Creating this kind of graph is a) my favourite thing to do, b) something I highly recommend to every UX designer/developer/researcher, and c) something that I suspect not enough people actually get around to doing.

But how do we use this graph to properly define the difference between taps and swipes? Let’s first draw the simple threshold that we intuitively guessed, choosing a speed as the dividing line.


Gesture graph of tap and swipe data, plotted as speed vs. distance


In the above figure, our speed threshold does a pretty good job of separating the two clusters, but we can see that we’re accidentally treating way too many points at the bottom-middle and bottom-right as belonging to the “tap” cluster, when they clearly represent long strokes which were intended as swipes.

We could instead choose a displacement threshold, as shown below:


Gesture graph of tap and swipe data, plotted as speed vs. distance


This does a better job, but leaves us wishing that some of those very fast but short gestures on the left-hand side could be counted as swipe gestures.

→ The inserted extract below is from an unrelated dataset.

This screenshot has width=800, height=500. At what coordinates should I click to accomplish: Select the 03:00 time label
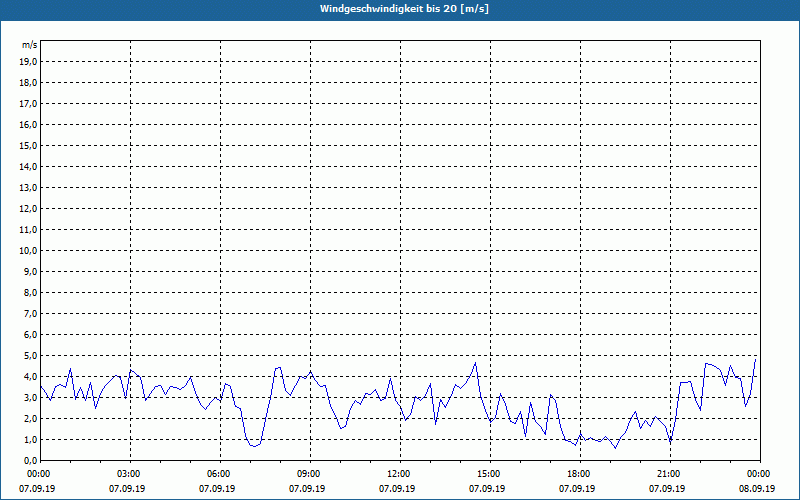click(129, 473)
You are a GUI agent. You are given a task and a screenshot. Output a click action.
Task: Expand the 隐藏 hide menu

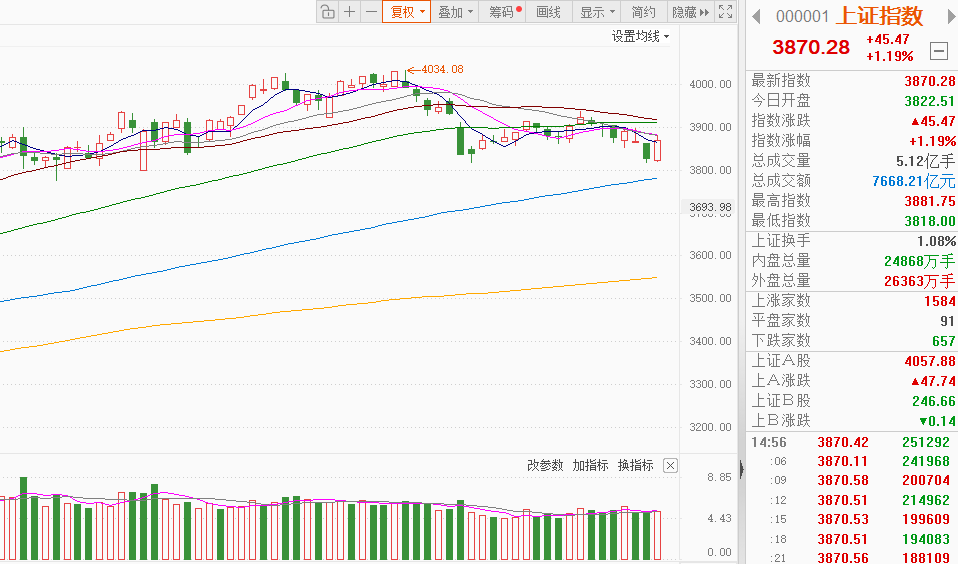[x=690, y=12]
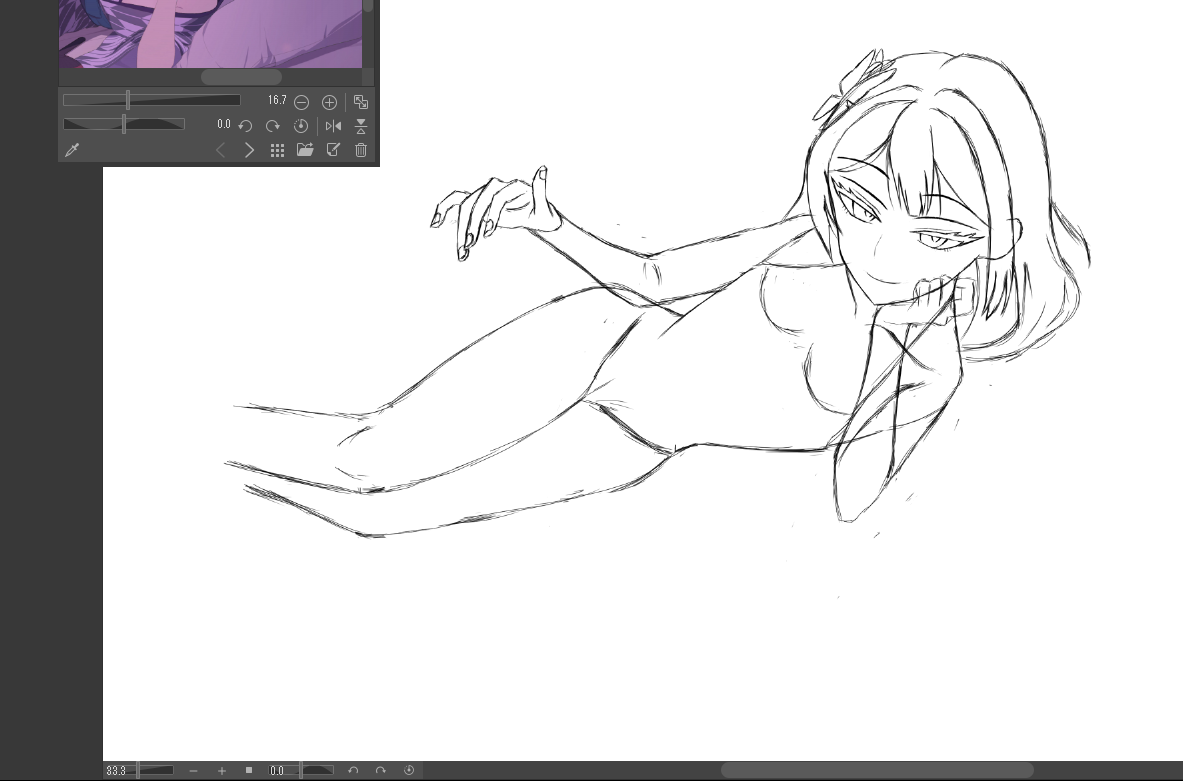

The beautiful aspect of visualizing our data like this, is that we don’t have to constrain ourselves to these boring thresholds; instead we can choose an arbitrary line. So let’s put it at an angle where it feels best:


Gesture graph of tap and swipe data, plotted as speed vs. distance


This line means that any gesture that appears to be fast and short, or slow and long, is clearly a swipe; a gesture that is slow and short is considered a tap. By choosing our diagonal threshold according to two different features of the data (speed and displacement), we were able to find a more complete classifier that prevents fringe swipes from being erroneously detected as taps.

The process of choosing this line is what a machine learning algorithm would have done for us, but our data was simple enough that we didn’t need to bother with writing any code. And of course, we only knew that our data was simple because we bothered to visualize it. Whatever route you take, just don’t forget to take a good look at the data first. Only then should you decide for yourself how aggressively you want to dig into it, and how much you need your algorithms to get involved.


The Next Level

If you really want to go a step further, the natural next step is to have the system adapt to each user on the fly. That’s when you’ll need to bring machine learning into the loop; the algorithms will dynamically move this threshold line around as it learns more about the user’s fluctuating clusters of points. Just don’t forget – you’ll never set those algorithms up properly unless you actually visualize some sample data yourself, first.